Robert Bresson tente avec les Quatre Nuits ... d'établir une passerelle entre Dostoievski (la nouvelle "Les nuits blanches", déjà adaptée, de façon très différente, par Visconti) et l'univers pacifiste des années 70, sa musique et ses images, dans lesquels baigne en permanence ce drame romantique.

Quatre Nuits d'un rêveur est d'abord un film romantique, à deux personnages (le troisième, celui de l'amant, ne nourrissant que la trame de l'histoire) où l'on retrouve les grands thèmes (et les grandes questions) propres au romantisme, la force de l'attente, porteuse à la fois d'espoir et de crainte, mais aussi de désespoir et (pour le personnage masculin) de refoulement,ou la place de la sexualité - exaltée, importante mais pas perçue comme la fin ultime, ou refoulée. On retrouve là deux thèmes clés des Deux Anglaises ... de Truffaut, sorti la même année. cela pourrait indiquer que l'on touche à des questions importantes au début des 70', entre la censure, la chape morale de la décennie précédente et la nouvelle libération (difficile) à assumer. Cela dit, le film de Truffaut, riche et complexe, s'inscrit délibérément à contre courant, dans la continuité de l'oeuvre engagée.
http://www.senscritique.com/film/Les_deux_anglaises_et_le_continent/critique/22207529
Bresson par contre transpose son propos dans l'époque moderne, de façon pour le moins hardie, "s'encanaille", découvre la musique moderne et, depuis une Femme douce, le cinéma en couleur et le la nudité. Cette évolution traduirait-elle des concessions à un cinéma plus spectaculaire ?

Qu'on ne s'y trompe pas - il s'agit bien d'un film de Bresson, et même par instants du Bresson le plus redoutable. Le thème est sans doute romantique, mais il tourne par instants à un sentimentalisme exaspérant, lorsque les personnages (elle surtout) reprennent en boucle les mêmes phrases sur le même ton monocorde (il m'avait dit qu'il reviendrait, il ne revient pas ...), jusqu'à la caricature (la répétition en voix off du nom de l'héroïne, par le personnage masculin, sur une tonalité et avec un visage des moins convaincus - Marthe, Marthe, Marthe, Marthe, Marthe ...). Dans la même perspective, les dialogues sont à la fois longs, démodés, très décalés avec l'époque, parfois abscons (le discours, heureusement très bref, mais très pénible et très peu cinématographique, du peintre qui donne envie de tout arrêter). Enfin, et, cela va de pair, l'interprétation particulièrement pénible des deux acteurs, très peu charismatiques, qui jouent très faux, et respectent en ce sens et à la lettre le parti pris bressonnien d'évacuer tout aspect psychologique.

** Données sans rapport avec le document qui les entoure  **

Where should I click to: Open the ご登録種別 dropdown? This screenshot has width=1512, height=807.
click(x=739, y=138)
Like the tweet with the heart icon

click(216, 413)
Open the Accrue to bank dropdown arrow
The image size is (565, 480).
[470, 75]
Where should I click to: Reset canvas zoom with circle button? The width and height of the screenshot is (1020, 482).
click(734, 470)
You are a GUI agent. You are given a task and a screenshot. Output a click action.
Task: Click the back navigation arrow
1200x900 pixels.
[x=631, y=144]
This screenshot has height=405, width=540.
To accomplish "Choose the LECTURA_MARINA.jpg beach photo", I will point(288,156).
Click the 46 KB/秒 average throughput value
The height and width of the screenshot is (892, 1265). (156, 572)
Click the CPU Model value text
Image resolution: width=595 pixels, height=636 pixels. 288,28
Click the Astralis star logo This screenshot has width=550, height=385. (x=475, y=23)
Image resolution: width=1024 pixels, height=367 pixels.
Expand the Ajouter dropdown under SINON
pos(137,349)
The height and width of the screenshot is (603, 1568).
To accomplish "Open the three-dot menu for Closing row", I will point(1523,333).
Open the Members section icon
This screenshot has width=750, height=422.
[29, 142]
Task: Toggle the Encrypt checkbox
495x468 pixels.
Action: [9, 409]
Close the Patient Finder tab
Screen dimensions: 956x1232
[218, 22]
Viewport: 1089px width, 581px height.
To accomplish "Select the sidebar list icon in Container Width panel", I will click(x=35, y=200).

Et pourtant on réussit, sans grands efforts, à entrer dans le film, à adhérer au propos, à s'intéresser (sans parasitage psychologique) à ces deux personnages.

Il y a d'abord de très belles scènes, qui demeurent longtemps après la vision film : le bateau-mouche illuminé sous le Pont Neuf (magnifique, avec l'apport d'une très belle chanson brésilienne), toute les taches lumineuses qui éclaboussent la nuit lors des quatre rencontres, les figures géométriques dessinées par les portes fermées, entrouvertes, découpées par des rais lumineux (des obsessions de Bresson), le très beau nu d'Isabelle Weingarten.

Il y a aussi la place de ce film dans la filmographie de Bresson, qui représente peut-être de façon emblématique sa place dans le cinéma français. On a déjà évoqué un certain parallélisme avec Truffaut. Mais l'influence sur Carax, sans doute un peu anecdotique, est évidente avec les Amants du Pont Neuf, dans la symbolique et dans le poids des images, et plus encore avec Jean Eustache - Bresson est explicitement cité dans la Maman et la Putain, et Isabbelle Weingarten (en marge des trois personnages principaux, mais dans un rôle à nouveau aussi austère qu' important) y reprend son personnage des quatre nuits et finit par se marier (conclusion très pessimiste et anticipatrice par rapport à l'exaltation initiales des 70') ... avec un personnage entrevu quelques secondes et interprété ... par Eustache lui-même.

Il y a enfin le drame final final, poignant et sans pathos (mais qui touche peut-être d'autant plus), du personnage renvoyé à sa solitude extrême (celle, totalement désincarnée, que l'on découvrira plus tard avec un Homme qui dort), entre ses pots de peinture, ses pinceaux, ses tableaux (que l'on voit à peine) et le magnétophone qui lui sert d'unique confident. Et à ce moment on peut avoir la sensation que le temps est passé assez vite et peut-être l'envie de revoir au moins quelques fragments du film.